Enunciado a: Reproduza fielmente as linhas da listagem, da que contém "You are a computer-use agent. This" até o fim da listagem.

Artigo:
Para além da “chapa-branca” e do “armazém de secos e molhados”

Publicado em 17/04/2014 - 16:51

Por Joseti Marques Editor Joseti Marques

Fonte Ouvidoria

A análise de edições do Repórter Brasil (noite), principal telejornal da TV Brasil, chamou a atenção para um aspecto que os usuários dos veículos públicos que recorrem à Ouvidoria costumam definir como “jornalismo chapa-branca”. Não raras vezes percebemos que reclamações que apontam essa característica nem sempre estão clamando em defesa da imparcialidade jornalística, mas defendendo suas próprias convicções político-partidárias, quando a isenção fere suas preferências e a imparcialidade confere distanciamento crítico à narração dos fatos. No entanto, há usuários do sistema que, informados sobre a missão da comunicação pública, esperam dela o que ela promete e reagem ao menor sinal do que consideram “chapa-branquice”, como definiu uma leitora da Agência Brasil.

A consagrada máxima atribuída ao humorista Millôr Fernandes, que diz que “jornalismo é oposição; o resto e armazém de secos e molhados” também corrobora a percepção de que o bom jornalismo é aquele que defende o cidadão das prepotências e das injustiças dos governos opressores – e aí não há meio do caminho: os cidadãos são representados como fracos e oprimidos e os governos como vilãos opressores que devem ser combatidos. Surge daí o que alguns teóricos classificam como jornalismo de denúncia – um assunto amplo que tem ocupado as pesquisas acadêmicas, mas que não é o foco desta reflexão. Em meio a chapas-brancas e armazéns de secos e molhados emerge, frágil, um jornalismo que ainda não encontrou sua verdadeira vocação e pauta – o jornalismo cidadão, ou público, ou cívico, ou que outro nome lhe queiram dar. Este é o jornalismo da EBC, que o público, vez ou outra, avalia como “jornalismo chapa-branca”.

Enunciado b: Segundo o artigo, qual é o principal telejornal da TV Brasil?

Dados fornecidos:

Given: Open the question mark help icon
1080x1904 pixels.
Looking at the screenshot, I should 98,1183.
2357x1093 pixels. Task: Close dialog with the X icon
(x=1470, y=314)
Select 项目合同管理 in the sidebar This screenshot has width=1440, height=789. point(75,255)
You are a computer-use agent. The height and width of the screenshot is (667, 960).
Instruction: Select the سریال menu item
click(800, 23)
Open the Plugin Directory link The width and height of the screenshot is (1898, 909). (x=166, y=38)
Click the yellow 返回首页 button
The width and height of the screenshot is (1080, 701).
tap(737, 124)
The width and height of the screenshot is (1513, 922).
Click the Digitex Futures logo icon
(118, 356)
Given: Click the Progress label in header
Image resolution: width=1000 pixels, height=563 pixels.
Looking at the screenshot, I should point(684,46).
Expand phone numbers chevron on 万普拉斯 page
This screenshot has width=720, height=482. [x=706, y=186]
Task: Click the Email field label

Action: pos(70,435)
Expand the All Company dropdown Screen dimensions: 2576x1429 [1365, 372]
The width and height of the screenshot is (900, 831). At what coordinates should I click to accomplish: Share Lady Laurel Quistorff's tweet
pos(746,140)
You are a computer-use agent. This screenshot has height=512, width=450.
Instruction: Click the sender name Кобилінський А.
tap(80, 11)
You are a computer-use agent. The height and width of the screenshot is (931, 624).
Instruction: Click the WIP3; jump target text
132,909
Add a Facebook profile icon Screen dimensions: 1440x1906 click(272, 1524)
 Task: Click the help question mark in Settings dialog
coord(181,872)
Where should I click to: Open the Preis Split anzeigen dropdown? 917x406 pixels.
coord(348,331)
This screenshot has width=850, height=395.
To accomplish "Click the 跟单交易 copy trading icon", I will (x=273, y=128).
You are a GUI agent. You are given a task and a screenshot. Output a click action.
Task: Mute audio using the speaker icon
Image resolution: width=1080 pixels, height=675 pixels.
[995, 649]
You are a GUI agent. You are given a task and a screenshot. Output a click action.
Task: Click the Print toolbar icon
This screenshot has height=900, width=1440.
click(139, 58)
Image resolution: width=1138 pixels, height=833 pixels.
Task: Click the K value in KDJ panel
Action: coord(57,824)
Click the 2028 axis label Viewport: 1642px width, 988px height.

Resposta a:
You are a computer-use agent. This screenshot has height=512, width=450.
Instruction: Click the sender name Кобилінський А.
tap(80, 11)
You are a computer-use agent. The height and width of the screenshot is (931, 624).
Instruction: Click the WIP3; jump target text
132,909
Add a Facebook profile icon Screen dimensions: 1440x1906 click(272, 1524)
 Task: Click the help question mark in Settings dialog
coord(181,872)
Where should I click to: Open the Preis Split anzeigen dropdown? 917x406 pixels.
coord(348,331)
This screenshot has width=850, height=395.
To accomplish "Click the 跟单交易 copy trading icon", I will (x=273, y=128).
You are a GUI agent. You are given a task and a screenshot. Output a click action.
Task: Mute audio using the speaker icon
Image resolution: width=1080 pixels, height=675 pixels.
[995, 649]
You are a GUI agent. You are given a task and a screenshot. Output a click action.
Task: Click the Print toolbar icon
This screenshot has height=900, width=1440.
click(139, 58)
Image resolution: width=1138 pixels, height=833 pixels.
Task: Click the K value in KDJ panel
Action: coord(57,824)
Click the 2028 axis label Viewport: 1642px width, 988px height.

Resposta b: O Repórter Brasil (noite).